Count the lines of the records that contain the string "arrow", treating uppercase and lowercase as different. Give only the number.

§ **RAW RECORDS**:

#####

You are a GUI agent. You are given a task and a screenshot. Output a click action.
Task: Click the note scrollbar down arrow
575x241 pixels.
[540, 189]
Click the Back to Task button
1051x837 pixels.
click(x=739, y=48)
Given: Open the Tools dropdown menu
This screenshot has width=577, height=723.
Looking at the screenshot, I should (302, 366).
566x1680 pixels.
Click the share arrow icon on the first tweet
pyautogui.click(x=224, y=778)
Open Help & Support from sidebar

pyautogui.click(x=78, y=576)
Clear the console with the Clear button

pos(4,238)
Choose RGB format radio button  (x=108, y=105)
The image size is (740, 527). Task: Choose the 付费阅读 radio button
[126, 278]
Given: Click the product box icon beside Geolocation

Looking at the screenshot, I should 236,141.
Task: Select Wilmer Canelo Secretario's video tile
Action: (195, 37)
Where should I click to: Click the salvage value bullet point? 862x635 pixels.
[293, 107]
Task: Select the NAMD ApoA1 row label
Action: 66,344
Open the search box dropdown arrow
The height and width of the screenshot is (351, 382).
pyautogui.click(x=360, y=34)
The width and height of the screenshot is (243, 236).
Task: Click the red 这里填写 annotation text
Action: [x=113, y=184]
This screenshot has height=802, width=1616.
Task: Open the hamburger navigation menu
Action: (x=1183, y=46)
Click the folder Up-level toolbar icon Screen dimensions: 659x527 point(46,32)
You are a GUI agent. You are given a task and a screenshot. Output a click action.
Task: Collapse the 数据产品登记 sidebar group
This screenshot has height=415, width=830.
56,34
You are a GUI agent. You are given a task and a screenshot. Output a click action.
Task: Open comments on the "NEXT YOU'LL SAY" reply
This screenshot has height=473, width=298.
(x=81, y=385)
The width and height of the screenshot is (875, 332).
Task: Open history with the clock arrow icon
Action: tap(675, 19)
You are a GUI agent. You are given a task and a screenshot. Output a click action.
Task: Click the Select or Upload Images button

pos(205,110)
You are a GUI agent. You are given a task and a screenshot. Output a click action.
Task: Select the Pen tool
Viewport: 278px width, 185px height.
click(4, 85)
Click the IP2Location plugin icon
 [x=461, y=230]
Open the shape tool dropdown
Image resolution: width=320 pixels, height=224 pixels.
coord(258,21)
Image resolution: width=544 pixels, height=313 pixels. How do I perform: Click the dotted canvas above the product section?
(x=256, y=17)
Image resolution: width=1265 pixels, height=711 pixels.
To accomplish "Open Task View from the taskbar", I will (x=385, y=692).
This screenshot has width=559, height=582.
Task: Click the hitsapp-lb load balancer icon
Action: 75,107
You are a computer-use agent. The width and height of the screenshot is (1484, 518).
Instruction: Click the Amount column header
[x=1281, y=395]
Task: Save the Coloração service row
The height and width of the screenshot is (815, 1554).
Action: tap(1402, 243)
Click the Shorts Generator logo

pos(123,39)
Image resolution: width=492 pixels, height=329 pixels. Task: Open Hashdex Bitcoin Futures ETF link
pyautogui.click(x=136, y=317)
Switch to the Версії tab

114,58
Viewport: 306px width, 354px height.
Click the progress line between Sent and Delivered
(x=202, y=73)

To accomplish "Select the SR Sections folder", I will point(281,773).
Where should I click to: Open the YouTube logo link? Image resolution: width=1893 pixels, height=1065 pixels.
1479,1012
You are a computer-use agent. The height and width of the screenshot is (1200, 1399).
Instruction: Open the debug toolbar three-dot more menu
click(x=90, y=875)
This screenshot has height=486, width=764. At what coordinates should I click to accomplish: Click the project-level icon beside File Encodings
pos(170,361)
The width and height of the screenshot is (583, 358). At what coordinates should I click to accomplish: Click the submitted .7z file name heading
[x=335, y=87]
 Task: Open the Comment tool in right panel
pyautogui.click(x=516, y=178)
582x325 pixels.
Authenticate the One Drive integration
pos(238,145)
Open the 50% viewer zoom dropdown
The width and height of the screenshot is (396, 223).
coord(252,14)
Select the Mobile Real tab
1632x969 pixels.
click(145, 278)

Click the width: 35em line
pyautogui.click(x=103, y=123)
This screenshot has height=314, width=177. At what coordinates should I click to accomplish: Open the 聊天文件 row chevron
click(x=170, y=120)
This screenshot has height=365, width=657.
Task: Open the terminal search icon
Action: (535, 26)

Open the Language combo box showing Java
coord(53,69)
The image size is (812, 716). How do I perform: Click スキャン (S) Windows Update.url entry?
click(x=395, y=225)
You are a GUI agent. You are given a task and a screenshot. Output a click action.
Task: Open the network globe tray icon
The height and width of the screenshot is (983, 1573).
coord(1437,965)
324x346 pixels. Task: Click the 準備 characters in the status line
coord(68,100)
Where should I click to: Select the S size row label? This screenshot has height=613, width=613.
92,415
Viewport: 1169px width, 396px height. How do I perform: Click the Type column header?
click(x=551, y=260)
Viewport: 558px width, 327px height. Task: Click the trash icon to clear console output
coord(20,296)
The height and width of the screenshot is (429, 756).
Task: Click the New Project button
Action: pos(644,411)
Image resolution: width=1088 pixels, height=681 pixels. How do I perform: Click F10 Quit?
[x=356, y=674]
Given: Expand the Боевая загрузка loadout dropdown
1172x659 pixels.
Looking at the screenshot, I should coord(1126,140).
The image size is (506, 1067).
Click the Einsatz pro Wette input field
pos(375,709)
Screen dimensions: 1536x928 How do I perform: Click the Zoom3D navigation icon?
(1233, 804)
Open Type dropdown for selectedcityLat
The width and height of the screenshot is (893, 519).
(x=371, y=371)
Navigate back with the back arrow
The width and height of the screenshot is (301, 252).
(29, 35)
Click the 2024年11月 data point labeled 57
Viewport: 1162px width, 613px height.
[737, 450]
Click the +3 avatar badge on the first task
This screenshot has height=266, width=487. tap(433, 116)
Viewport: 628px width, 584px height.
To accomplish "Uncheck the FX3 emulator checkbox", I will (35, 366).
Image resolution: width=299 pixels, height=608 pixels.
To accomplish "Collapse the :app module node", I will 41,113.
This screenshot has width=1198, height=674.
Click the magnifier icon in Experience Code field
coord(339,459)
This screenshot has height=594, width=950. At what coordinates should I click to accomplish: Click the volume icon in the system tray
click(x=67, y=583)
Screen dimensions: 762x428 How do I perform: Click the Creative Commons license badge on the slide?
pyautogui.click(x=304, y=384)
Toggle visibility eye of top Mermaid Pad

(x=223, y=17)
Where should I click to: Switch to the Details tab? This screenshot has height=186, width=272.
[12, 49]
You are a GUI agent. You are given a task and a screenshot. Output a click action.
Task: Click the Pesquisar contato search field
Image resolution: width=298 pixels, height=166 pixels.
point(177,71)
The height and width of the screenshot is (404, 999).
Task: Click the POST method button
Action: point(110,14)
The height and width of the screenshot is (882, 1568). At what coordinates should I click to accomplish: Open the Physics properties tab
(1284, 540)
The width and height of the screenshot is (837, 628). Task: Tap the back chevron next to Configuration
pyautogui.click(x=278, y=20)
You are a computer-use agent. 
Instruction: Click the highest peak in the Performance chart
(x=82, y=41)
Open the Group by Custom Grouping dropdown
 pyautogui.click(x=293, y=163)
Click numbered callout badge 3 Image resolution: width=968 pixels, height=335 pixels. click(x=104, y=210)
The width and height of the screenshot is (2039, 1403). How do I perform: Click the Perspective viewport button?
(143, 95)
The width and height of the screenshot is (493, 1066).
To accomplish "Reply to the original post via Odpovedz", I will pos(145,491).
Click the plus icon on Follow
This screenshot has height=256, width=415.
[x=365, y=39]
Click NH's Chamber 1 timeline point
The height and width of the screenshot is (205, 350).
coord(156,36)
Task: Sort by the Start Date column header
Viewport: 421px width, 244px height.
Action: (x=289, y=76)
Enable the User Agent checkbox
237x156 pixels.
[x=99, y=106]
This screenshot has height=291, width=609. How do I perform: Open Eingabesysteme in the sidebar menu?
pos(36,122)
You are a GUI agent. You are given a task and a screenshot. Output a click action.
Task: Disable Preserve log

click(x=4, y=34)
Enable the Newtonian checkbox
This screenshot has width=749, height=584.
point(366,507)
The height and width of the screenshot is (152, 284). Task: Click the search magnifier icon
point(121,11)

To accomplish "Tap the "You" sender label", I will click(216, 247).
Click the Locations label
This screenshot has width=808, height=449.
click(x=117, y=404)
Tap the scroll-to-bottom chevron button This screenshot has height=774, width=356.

#####

§ **WRITTEN SOLUTION**:
5